### Provided data
— begin —
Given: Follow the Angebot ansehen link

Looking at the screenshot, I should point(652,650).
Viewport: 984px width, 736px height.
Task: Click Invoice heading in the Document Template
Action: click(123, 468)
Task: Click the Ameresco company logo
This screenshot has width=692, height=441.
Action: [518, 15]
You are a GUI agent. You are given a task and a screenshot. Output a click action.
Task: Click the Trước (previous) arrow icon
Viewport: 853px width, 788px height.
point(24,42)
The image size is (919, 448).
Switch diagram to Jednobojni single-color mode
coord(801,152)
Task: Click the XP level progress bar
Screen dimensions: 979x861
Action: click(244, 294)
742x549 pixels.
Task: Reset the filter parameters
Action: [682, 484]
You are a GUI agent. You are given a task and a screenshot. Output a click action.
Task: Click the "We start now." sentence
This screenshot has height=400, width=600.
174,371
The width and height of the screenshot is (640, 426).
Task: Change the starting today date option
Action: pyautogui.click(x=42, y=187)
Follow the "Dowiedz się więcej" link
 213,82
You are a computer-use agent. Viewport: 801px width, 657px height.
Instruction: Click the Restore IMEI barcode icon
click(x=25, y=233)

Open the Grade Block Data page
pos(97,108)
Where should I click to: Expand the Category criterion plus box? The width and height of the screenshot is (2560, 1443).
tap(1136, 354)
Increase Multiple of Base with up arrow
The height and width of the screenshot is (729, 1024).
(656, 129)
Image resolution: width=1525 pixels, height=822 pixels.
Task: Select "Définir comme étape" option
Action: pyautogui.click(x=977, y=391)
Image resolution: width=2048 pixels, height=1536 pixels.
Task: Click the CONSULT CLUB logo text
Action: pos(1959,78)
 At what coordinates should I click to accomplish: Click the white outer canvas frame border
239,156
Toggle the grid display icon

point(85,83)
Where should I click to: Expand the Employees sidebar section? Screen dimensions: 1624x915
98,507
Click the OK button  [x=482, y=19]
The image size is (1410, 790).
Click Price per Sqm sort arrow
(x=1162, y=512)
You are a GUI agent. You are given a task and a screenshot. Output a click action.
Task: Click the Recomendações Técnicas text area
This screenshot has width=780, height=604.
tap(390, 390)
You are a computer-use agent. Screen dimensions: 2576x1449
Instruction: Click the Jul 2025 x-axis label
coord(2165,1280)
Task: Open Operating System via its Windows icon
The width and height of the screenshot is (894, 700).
— end —
### What is being asked
Report every line of the records above that contains the word "Instruction", copying each such line in full.

### Exercise solution
Instruction: Click the Restore IMEI barcode icon
Instruction: Click the Jul 2025 x-axis label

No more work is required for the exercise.